-- Opening Marker --

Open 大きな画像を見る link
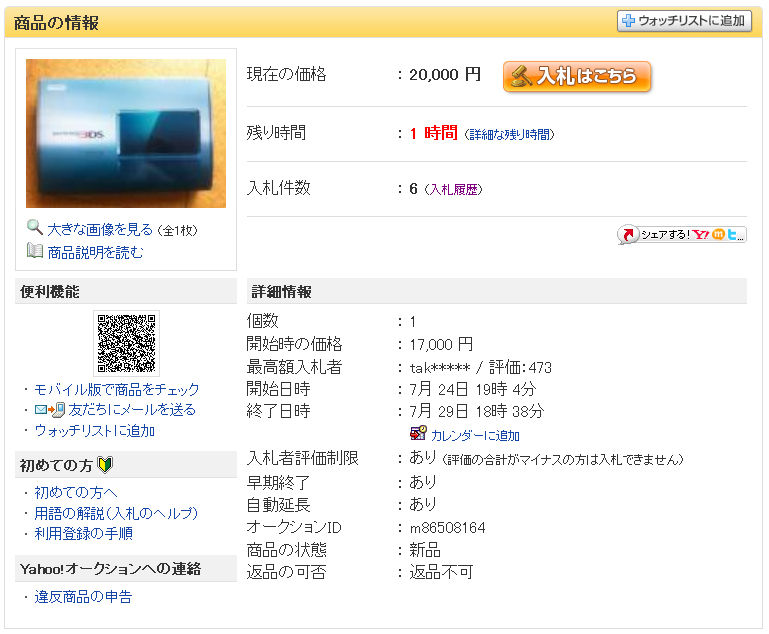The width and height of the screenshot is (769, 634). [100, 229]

-- Closing Marker --
-- Opening Marker --

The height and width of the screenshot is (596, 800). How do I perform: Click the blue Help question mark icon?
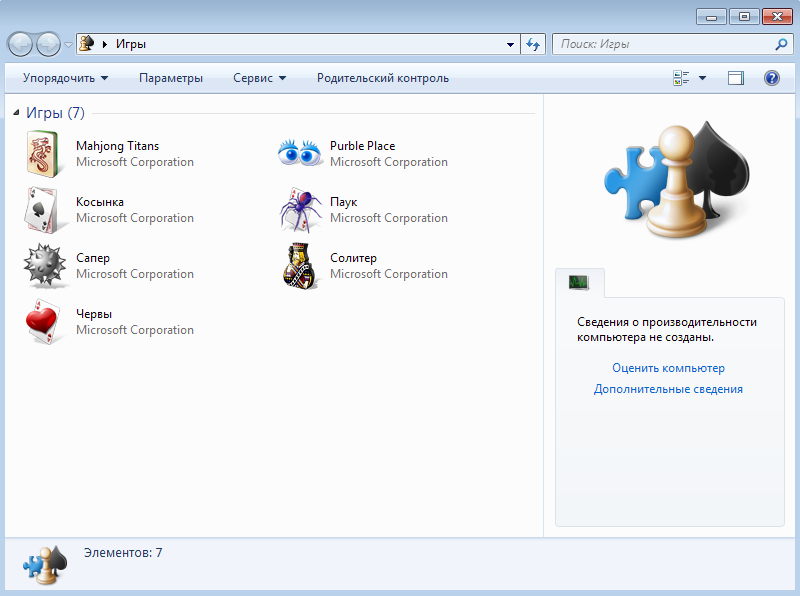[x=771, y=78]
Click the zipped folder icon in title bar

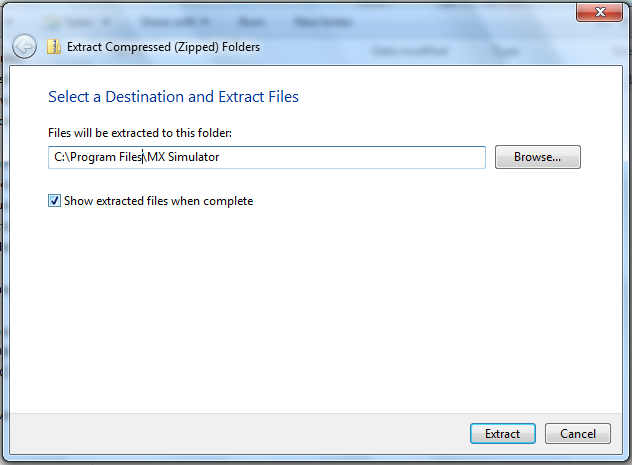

-- Closing Marker --

=== REQUIREMENT ===
Go back to the listing above and reproduce, exactly, the stretch from the line bearing "The height and" through the line bearing "Click the zipped folder icon in title bar", without its pictures.

=== TASK SOLUTION ===
The height and width of the screenshot is (596, 800). How do I perform: Click the blue Help question mark icon?
[x=771, y=78]
Click the zipped folder icon in title bar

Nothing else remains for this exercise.